A grim indicator of growing social distress is the report released Thursday by the Mortgage Bankers Association showing that foreclosures of homes financed by prime fixed-rate mortgages reached a record high in the third quarter of this year. The trade group said prime fixed rate and Federal Housing Administration loans, i.e., those taken out by credit-worthy homebuyers, as opposed to sub-prime borrowers, now account for more than half of foreclosures started in the third quarter, compared to 39 percent a year ago.

 

This means that the worsening foreclosure crisis is now being driven directly by high unemployment, which is slashing working class incomes and making it impossible for families to keep up their mortgage payments.

 

“The increase in these plain-vanilla type of loans to the highest numbers ever show us it really is being driven by the economic environment,” Michael Fratantoni, the Mortgage Bankers Association’s vice president of research and economics, told the press. “It’s not going to turn around until we get more significant job growth,” he added.

 

That there is little prospect for a jobs turnaround was underscored by a Commerce Department report Wednesday showing that new home construction fell 11.7 percent in October, the lowest level in 18 months.
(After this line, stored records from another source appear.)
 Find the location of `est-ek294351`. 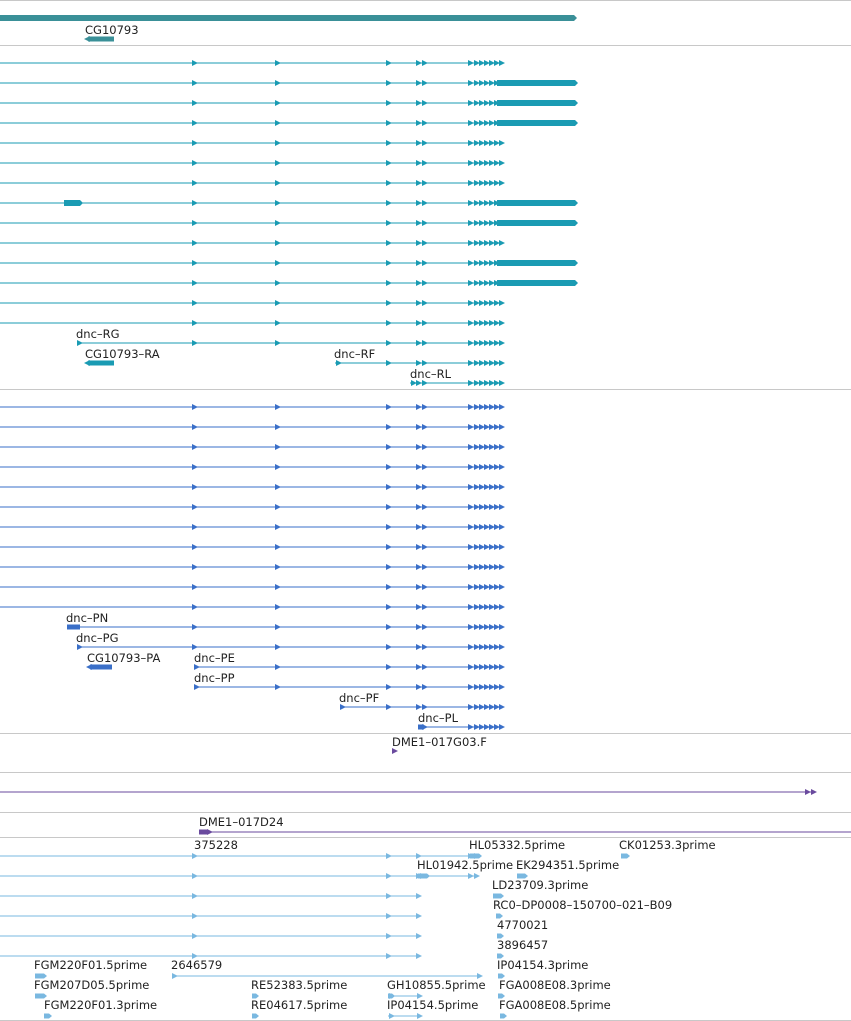

est-ek294351 is located at coordinates (522, 876).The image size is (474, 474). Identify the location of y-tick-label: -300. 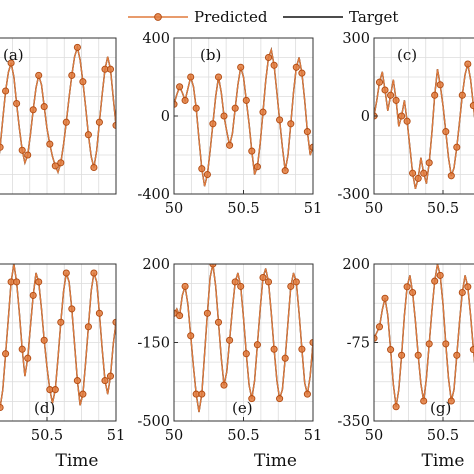
(354, 195). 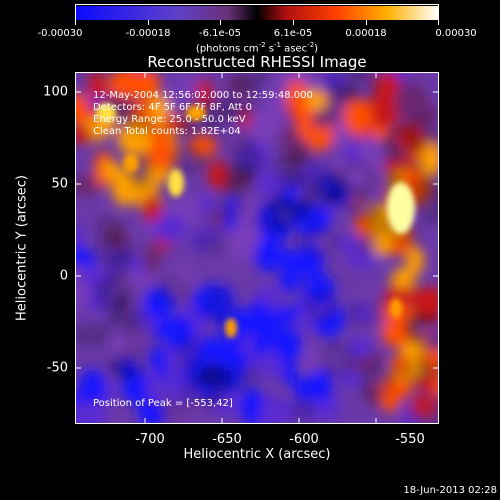 What do you see at coordinates (64, 276) in the screenshot?
I see `y-tick-label: 0` at bounding box center [64, 276].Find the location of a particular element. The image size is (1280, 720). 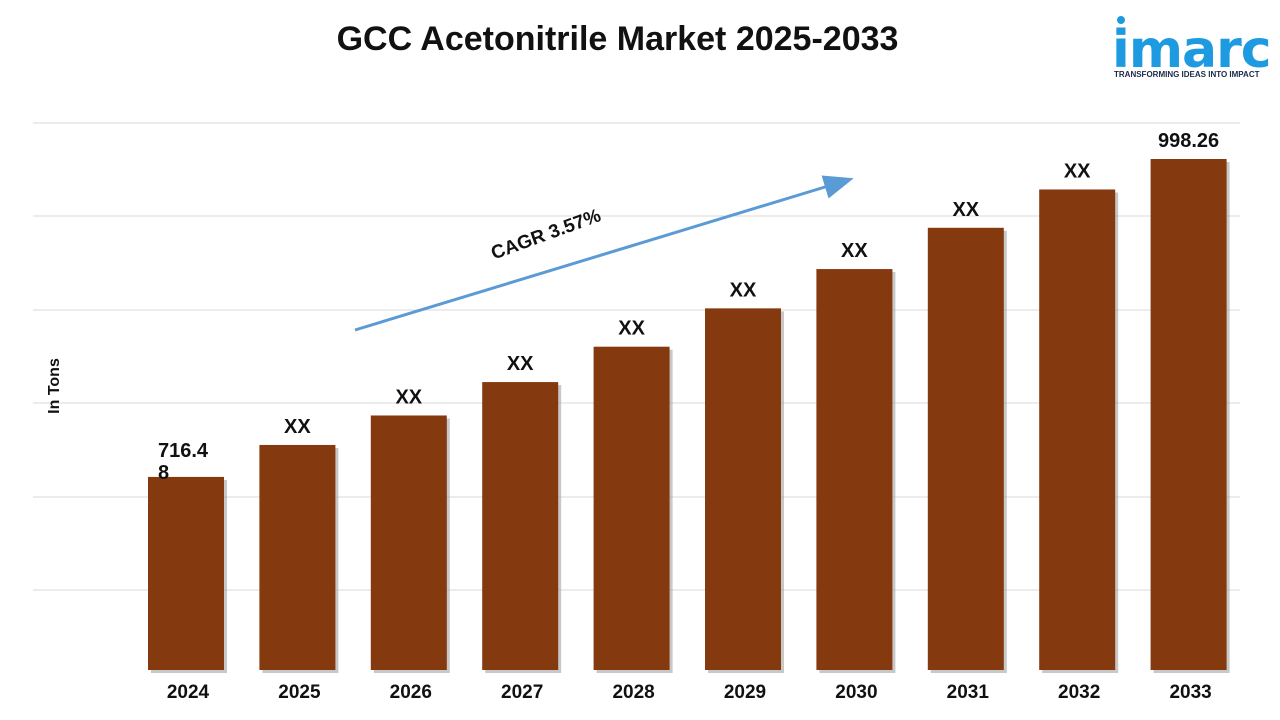

x-tick-label: 2031 is located at coordinates (968, 692).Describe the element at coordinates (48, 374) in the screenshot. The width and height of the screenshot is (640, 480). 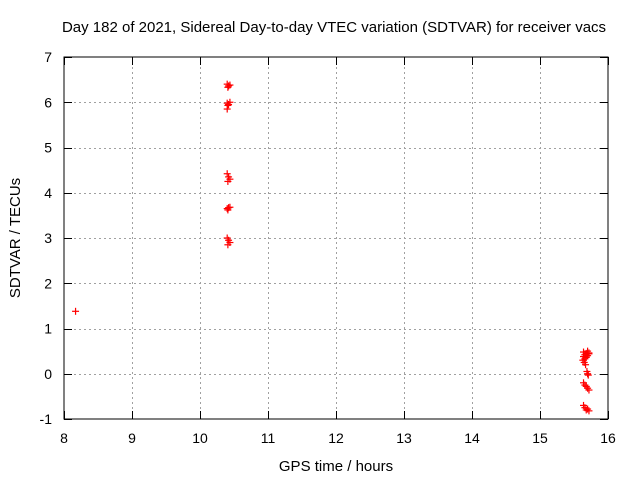
I see `y-tick-label: 0` at that location.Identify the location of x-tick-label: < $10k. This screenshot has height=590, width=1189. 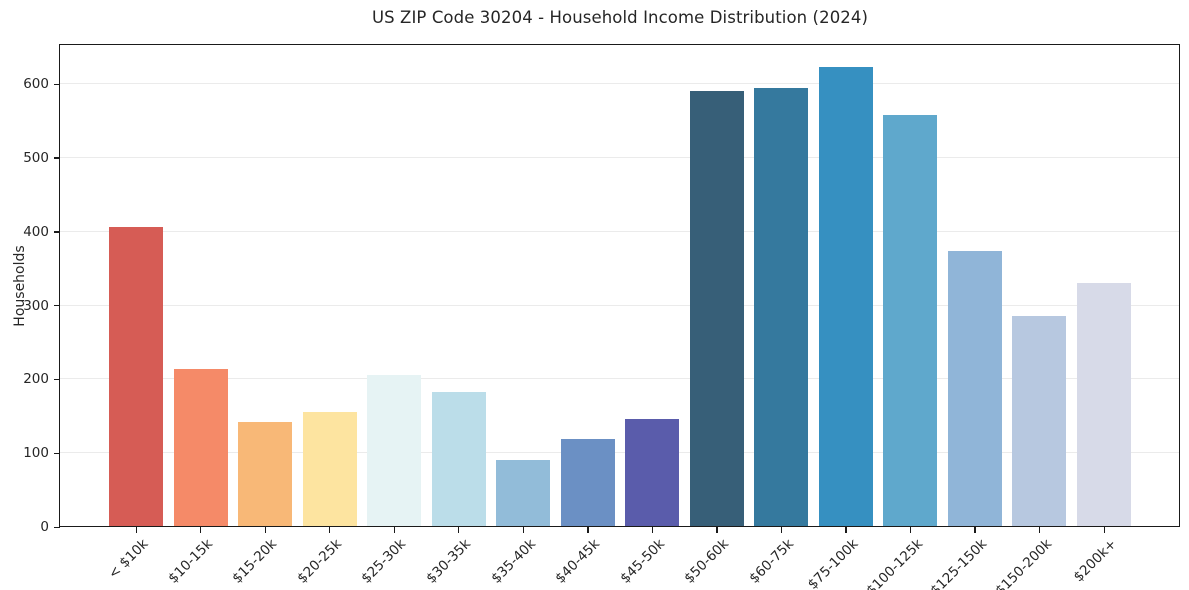
(128, 560).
New construction of single-family homes was 8.2 percent lower than the same period a year ago.

 

The Federal Reserve Bank of New York issued a similarly grim report Monday on manufacturing activity in the New York region. The Fed’s Empire State manufacturing survey fell to a reading of negative 11.1 for November, compared to a positive 15.7 in October. Economists had expected a positive 15 reading. Monday’s report was the first negative level since July 2009.

 

Mass layoffs continue to be announced on nearly a daily basis. Just over the past several days New York City announced the elimination of over 10,000 jobs, the pharmaceutical giant Bayer AG said it will cut 4,500 jobs worldwide by 2012, and the Swiss pharmaceutical group Roche said it will slash 4,800 jobs in 2011 and 2012, the bulk of the layoffs coming in the US.